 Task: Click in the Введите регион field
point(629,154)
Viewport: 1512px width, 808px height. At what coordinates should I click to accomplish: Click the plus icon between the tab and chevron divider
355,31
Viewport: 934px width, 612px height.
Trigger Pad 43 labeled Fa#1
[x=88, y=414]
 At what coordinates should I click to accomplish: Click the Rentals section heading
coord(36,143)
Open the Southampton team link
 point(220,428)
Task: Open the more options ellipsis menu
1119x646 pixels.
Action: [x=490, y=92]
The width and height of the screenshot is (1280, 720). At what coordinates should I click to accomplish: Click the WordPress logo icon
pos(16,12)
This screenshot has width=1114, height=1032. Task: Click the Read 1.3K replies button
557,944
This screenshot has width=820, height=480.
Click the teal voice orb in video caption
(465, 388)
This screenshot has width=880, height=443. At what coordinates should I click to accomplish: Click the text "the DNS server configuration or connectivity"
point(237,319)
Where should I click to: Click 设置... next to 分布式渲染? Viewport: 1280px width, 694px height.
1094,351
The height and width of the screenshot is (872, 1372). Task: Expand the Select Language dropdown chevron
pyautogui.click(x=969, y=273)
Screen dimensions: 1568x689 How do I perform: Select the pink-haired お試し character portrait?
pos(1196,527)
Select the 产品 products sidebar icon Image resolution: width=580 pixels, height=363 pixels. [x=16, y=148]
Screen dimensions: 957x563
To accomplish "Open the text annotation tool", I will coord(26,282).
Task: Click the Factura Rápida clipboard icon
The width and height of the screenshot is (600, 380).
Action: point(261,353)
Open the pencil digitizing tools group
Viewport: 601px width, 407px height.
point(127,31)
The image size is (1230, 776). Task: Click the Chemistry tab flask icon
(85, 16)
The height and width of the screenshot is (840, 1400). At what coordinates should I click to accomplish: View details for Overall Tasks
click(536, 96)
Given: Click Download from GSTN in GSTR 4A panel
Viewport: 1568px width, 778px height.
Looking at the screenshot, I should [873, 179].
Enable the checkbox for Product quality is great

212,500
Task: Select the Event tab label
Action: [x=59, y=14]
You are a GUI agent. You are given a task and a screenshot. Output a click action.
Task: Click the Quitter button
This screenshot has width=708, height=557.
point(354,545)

WORK INSTRUCTIONS = Output the listing above exactly as it appears.

EXPECTED OUTPUT =
 Task: Click in the Введите регион field
point(629,154)
Viewport: 1512px width, 808px height. At what coordinates should I click to accomplish: Click the plus icon between the tab and chevron divider
355,31
Viewport: 934px width, 612px height.
Trigger Pad 43 labeled Fa#1
[x=88, y=414]
 At what coordinates should I click to accomplish: Click the Rentals section heading
coord(36,143)
Open the Southampton team link
 point(220,428)
Task: Open the more options ellipsis menu
1119x646 pixels.
Action: [x=490, y=92]
The width and height of the screenshot is (1280, 720). At what coordinates should I click to accomplish: Click the WordPress logo icon
pos(16,12)
This screenshot has width=1114, height=1032. Task: Click the Read 1.3K replies button
557,944
This screenshot has width=820, height=480.
Click the teal voice orb in video caption
(465, 388)
This screenshot has width=880, height=443. At what coordinates should I click to accomplish: Click the text "the DNS server configuration or connectivity"
point(237,319)
Where should I click to: Click 设置... next to 分布式渲染? Viewport: 1280px width, 694px height.
1094,351
The height and width of the screenshot is (872, 1372). Task: Expand the Select Language dropdown chevron
pyautogui.click(x=969, y=273)
Screen dimensions: 1568x689 How do I perform: Select the pink-haired お試し character portrait?
pos(1196,527)
Select the 产品 products sidebar icon Image resolution: width=580 pixels, height=363 pixels. [x=16, y=148]
Screen dimensions: 957x563
To accomplish "Open the text annotation tool", I will coord(26,282).
Task: Click the Factura Rápida clipboard icon
The width and height of the screenshot is (600, 380).
Action: point(261,353)
Open the pencil digitizing tools group
Viewport: 601px width, 407px height.
point(127,31)
The image size is (1230, 776). Task: Click the Chemistry tab flask icon
(85, 16)
The height and width of the screenshot is (840, 1400). At what coordinates should I click to accomplish: View details for Overall Tasks
click(536, 96)
Given: Click Download from GSTN in GSTR 4A panel
Viewport: 1568px width, 778px height.
Looking at the screenshot, I should [873, 179].
Enable the checkbox for Product quality is great

212,500
Task: Select the Event tab label
Action: [x=59, y=14]
You are a GUI agent. You are given a task and a screenshot. Output a click action.
Task: Click the Quitter button
This screenshot has width=708, height=557.
point(354,545)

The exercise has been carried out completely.